- NZD/USD fades bounce off one-week low, remains pressured after three-day downtrend.
- Anxiety over Russian invasion of Ukraine unpins safe-haven demand of gold, USD.
- Mixed NZ data, Fedspeak also play their role to keep bears in command.
- Geopolitical headlines, US PPI may entertain traders ahead of next week’s RBNZ.
NZD/USD buyers are unsure of their returns, mainly due to the risk-off mood, by staying defensive around 0.6615 during early Tuesday morning in Asia. Even so, the Kiwi pair pauses the previous three-day downtrend while taking rounds to the lowest levels since February 04 marked the previous day.

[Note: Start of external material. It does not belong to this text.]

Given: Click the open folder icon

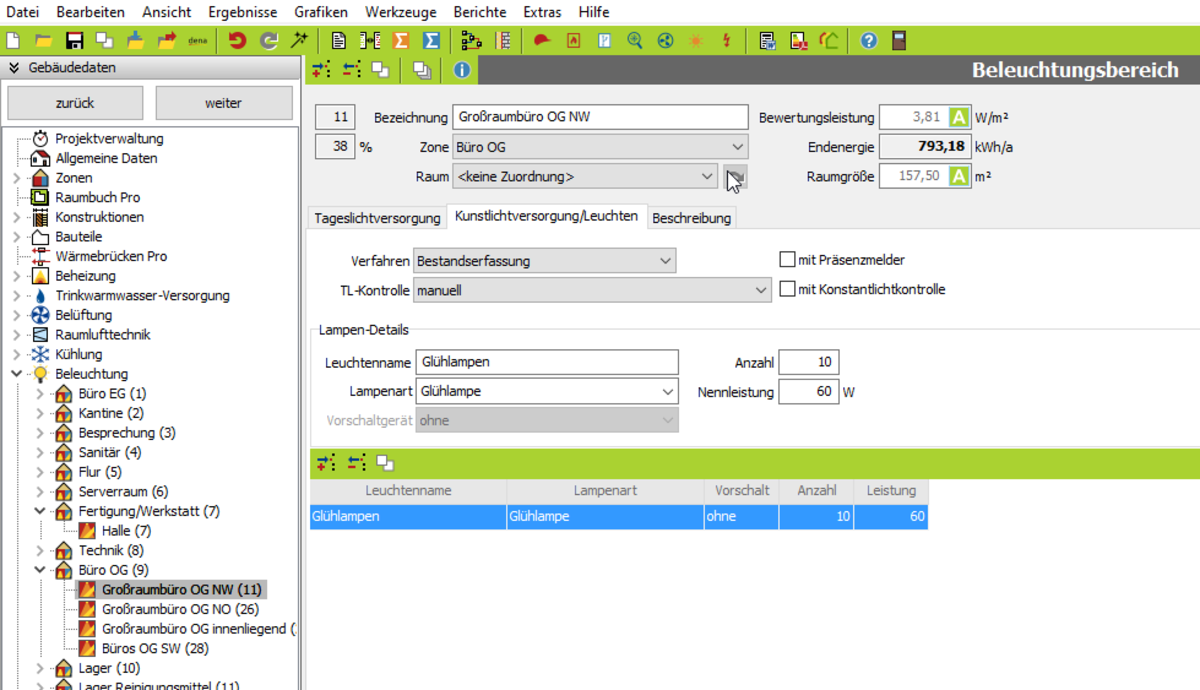Looking at the screenshot, I should point(43,41).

Global markets witnessed a shaky start of the week, portraying the risk-aversion wave, as fears of the Russian invasion of Ukraine keep fueling the safe-havens like the US dollar and gold while weighing on the Antipodeans. It’s worth noting that the US Treasury yields regained upside momentum after stepping back from a 2.5-year high on Friday whereas the Wall Street benchmark closed in the red, despite mildly positive week-start performance.
Talking about the Moscow-Kyiv story, the Western leaders initially highlighted fears of Russia’s attack on Ukraine during this week before market chatters of February 16 to be the D-day. On the positive side were headlines covering Russian Foreign Minister Sergey Lavrov who told President Putin that the US had put forward concrete proposals on reducing military risks and that he could see a way to move forward with talks. Russia’s Lavrov also mentioned that EU and NATO responses have not been satisfactory, which in turn highlights risk-off mood despite easing fears.
Elsewhere, St. Louis Fed President James Bullard reiterated his call for 100 basis points (bps) in interest rate hikes by July 1 by citing the last four inflation reports which show broadening inflationary pressures.
On the economic calendar, New Zealand’s Business NZ PSI eased in January whereas Food Price Index and REINZ House Price Index both improved during the stated month. Further, the Visitor Arrivals in December rose from 3.8% prior to 4.4% YoY.
Against this backdrop, analysts at ANZ said, “Despite slowing housing and risks to the activity outlook, the inflation impulse provides plenty of reason for the RBNZ to stay the course with OCR hikes.”
Looking forward, US Producer Price Index (PPI) for January, expected 9.1% YoY versus 9.7% prior, will join Empire State Manufacturing Index for February, market consensus 12 versus -0.7% previous readouts, to decorate the daily calendar and direct short-term NZD/USD moves. However, major attention will be given to the Fedspeak and risk catalysts.
Technical analysis
A clear downside break of a 12-day-old ascending trend line directs NZD/USD prices towards 2022 bottom surrounding 0.6530. However, February 04 low near 0.6590 may offer an intermediate halt during fall.
Alternatively, 21-DMA and the latest swing high, respectively around 0.6660 and 0.6670 in that order, will restrict corrective pullback of the Kiwi pair.